While volume has decreased some in the months since, it is clear people see value in these digital assets and that the market stands to continue to grow from here. Here is a closer look at what NFTs are, how they came to be, and what advantages and disadvantages they present within the world of digital assets.

About NFTs

At a surface level, NFTs might not seem to differ much from typical digital files we would send to one another, such as images or MP3s. But the main difference is that those files are fungible, in that both can be copied and modified rather easily from almost any device.

NFTs are different in three particular ways:

  1. NFTs are rare, and much of their value is tied to their scarcity. Developers of NFTs can create as many as they want, but they often limit the supply to increase scarcity, demand, and value.
  2. NFTs are indivisible. Most NFTs cannot be divided into smaller units, meaning if you are interested in purchasing one, you must either buy all of it or none of it.
  3. NFTs are unique. Each one possesses a unique identifier and has a permanent information tab that records its uniqueness, operating as a sort of certificate of authenticity for the owner.

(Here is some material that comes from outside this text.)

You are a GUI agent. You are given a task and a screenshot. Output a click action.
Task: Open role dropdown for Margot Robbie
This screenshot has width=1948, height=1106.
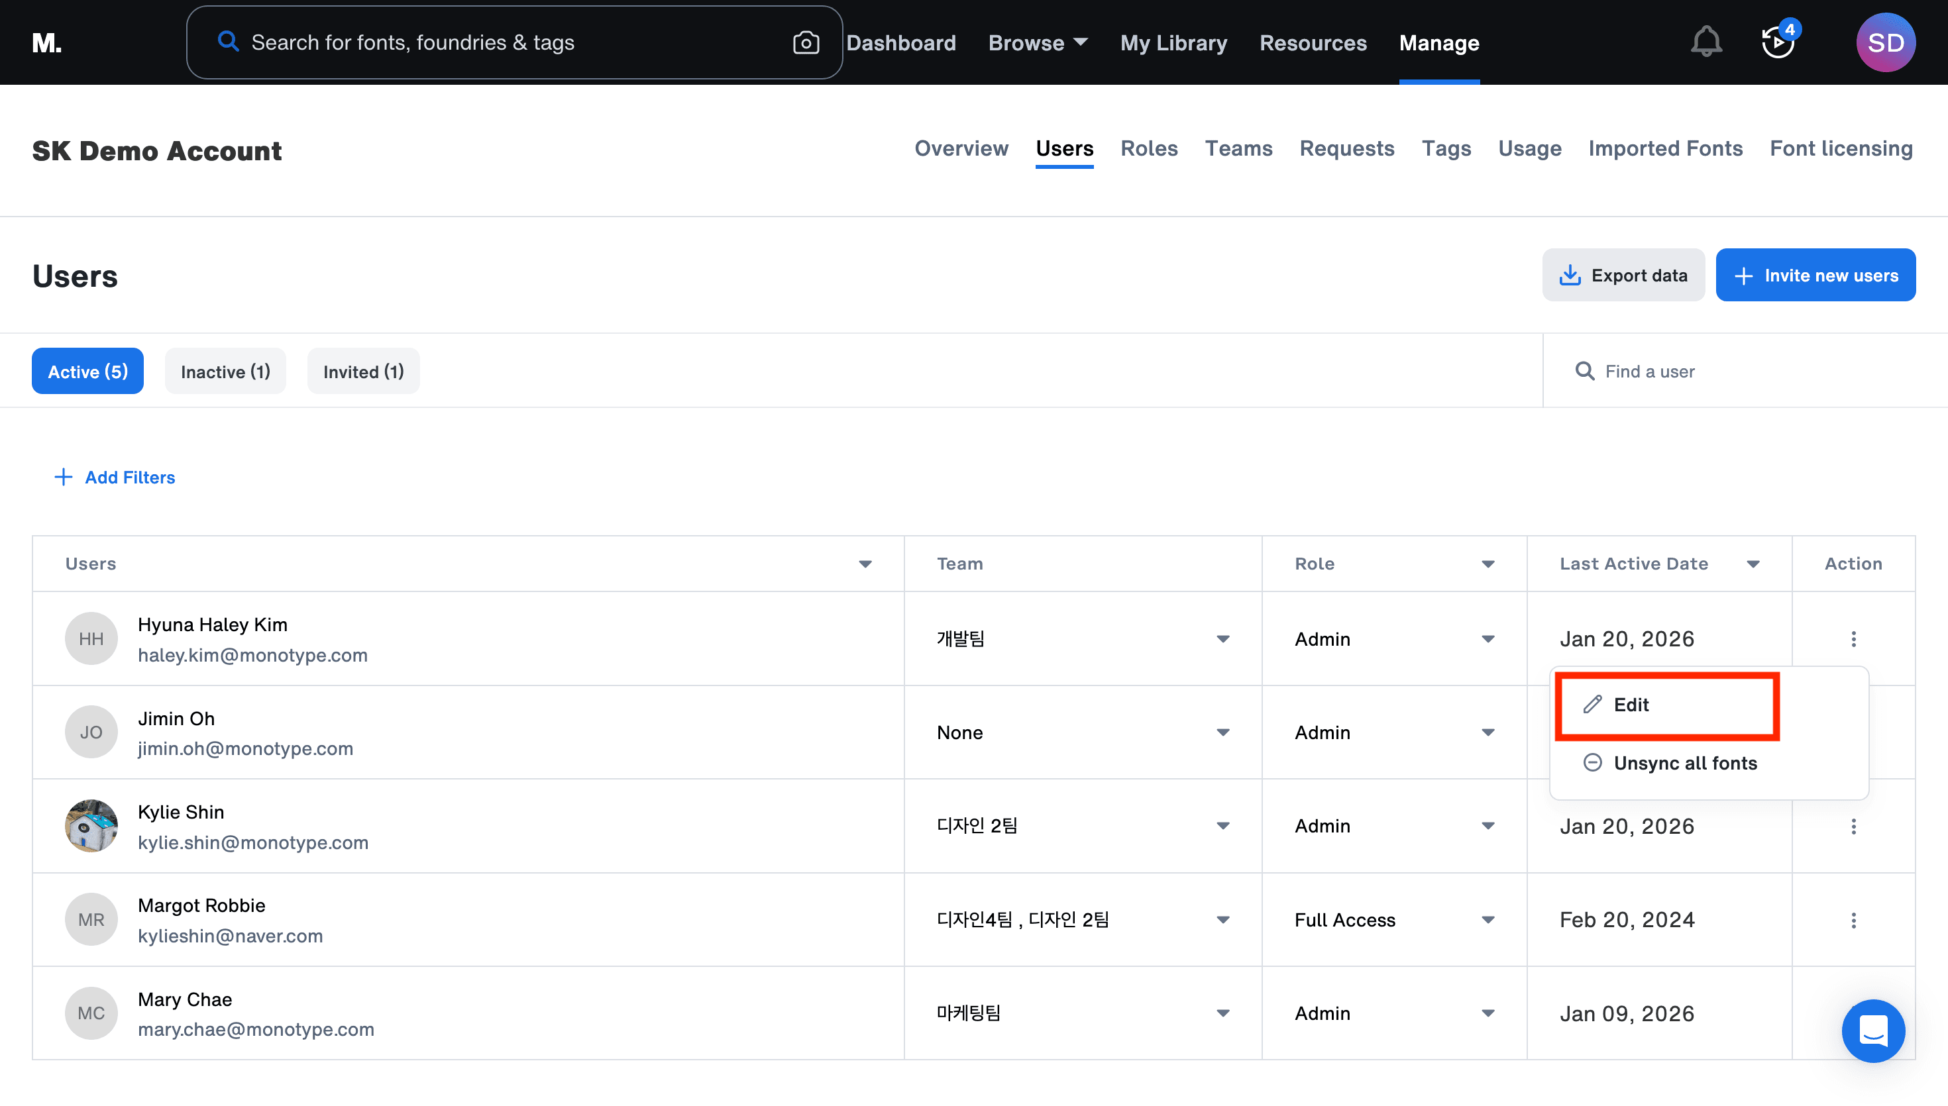(x=1488, y=920)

So, while traditional asset files are easy to modify and replicate, NFTs represent one-of-a-kind digital assets that are truly unique. And that is where their value comes from – though it did take a while for this notion to catch on in the mainstream.

History of NFTs

The origins of NFTs can be traced back to 2013 with the advent of Color Coins on the Bitcoin network. While Color Coins themselves were largely useless, their underlying tech did pave the way for the rise of CryptoPunks and CryptoKitties on the Ethereum network in 2017. It was not until 2020 and into 2021 that digital art and other collectible NFTs entered the limelight.

CryptoPunks is a series of 10,000 unique images minted on ERC20/ERC721 that was originally spread for free on a first-come-first-serve basis. It has since commanded hundreds of thousands of dollars on the NFT market.

CryptoKitties, on the other hand, is a mobile gaming platform released in 2017 that hosts a wide array of NFTs that are usable in the game. Since its creation, CryptoKitties has sold millions of dollars worth of NFTs representing characters and items in the game.

Today, digital art and other collectibles such as NBA Top Shot “moments” have succeeded in moving NFTs closer to the mainstream – and the value has followed. Just ask digital artist Beeple, who sold an NFT piece for $69 million earlier this year.

Advantages of NFTs

Apart from being rare, indivisible, and unique, NFTs have a few other advantages that make them appealing to users:

  1. NFTs are transferable, unlike exchange-traded fungible tokens.
  2. NFTs are authentic and powered by blockchain technology, ensuring your asset is 100% genuine. It is nearly impossible to create counterfeit assets within a decentralized immutable ledger.
  3. NFTs preserve ownership rights. Due to the use of decentralized platforms, no owner can alter the data of an NFT once committed.

Disadvantages of NFTs

While NFTs certainly have their appeal, there are a couple of key disadvantages newcomers should keep in mind:

  1. NFTs are often noted for their inaccessibility, in that it can be difficult for individual users to begin trading in the space due largely to the need to transfer assets through multiple exchanges and coins in a somewhat convoluted manner.
  2. NFTs’ reliance on their native blockchain is also often cited as a disadvantage. NFTs rely on their native blockchain for reliability and transaction time, which has caused increased transaction times and gas fees on certain blockchain networks after NFT launches.
  3. NFTs are also highly volatile – much like crypto – with their value being heavily tied to market perception and emotion. This is simply the nature of the beast when dealing in digital assets, and as the NFT market continues to grow, it is likely to stabilize over time.